• [Set exercise]:
Count the lines in the listing below that contain the word "link". Reply with the number alone.

• [Entries provided]:
* BEGIN *
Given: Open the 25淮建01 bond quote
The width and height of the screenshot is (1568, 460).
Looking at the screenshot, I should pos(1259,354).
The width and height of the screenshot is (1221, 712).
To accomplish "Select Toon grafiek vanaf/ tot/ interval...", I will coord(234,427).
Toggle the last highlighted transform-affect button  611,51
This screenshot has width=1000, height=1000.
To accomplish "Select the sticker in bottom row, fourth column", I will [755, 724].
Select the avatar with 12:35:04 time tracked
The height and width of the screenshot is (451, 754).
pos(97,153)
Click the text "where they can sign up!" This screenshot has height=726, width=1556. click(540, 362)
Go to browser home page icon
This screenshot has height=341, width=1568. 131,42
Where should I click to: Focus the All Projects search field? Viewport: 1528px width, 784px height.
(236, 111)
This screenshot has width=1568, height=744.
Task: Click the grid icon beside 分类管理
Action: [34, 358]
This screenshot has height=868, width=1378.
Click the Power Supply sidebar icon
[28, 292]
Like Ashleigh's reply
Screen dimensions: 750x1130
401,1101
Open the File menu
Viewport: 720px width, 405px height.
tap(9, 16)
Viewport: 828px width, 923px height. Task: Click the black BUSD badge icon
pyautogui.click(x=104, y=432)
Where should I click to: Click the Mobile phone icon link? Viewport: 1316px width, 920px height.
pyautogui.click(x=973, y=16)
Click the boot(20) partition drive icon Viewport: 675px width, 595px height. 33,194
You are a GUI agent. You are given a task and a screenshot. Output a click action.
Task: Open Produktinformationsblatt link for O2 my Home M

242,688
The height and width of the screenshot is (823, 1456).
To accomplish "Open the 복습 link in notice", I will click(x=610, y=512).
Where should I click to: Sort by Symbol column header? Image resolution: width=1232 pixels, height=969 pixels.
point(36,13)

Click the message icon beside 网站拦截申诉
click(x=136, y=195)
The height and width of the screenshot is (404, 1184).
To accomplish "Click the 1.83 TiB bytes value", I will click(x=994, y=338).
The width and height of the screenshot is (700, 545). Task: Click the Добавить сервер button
* END *
• [The solution]:
3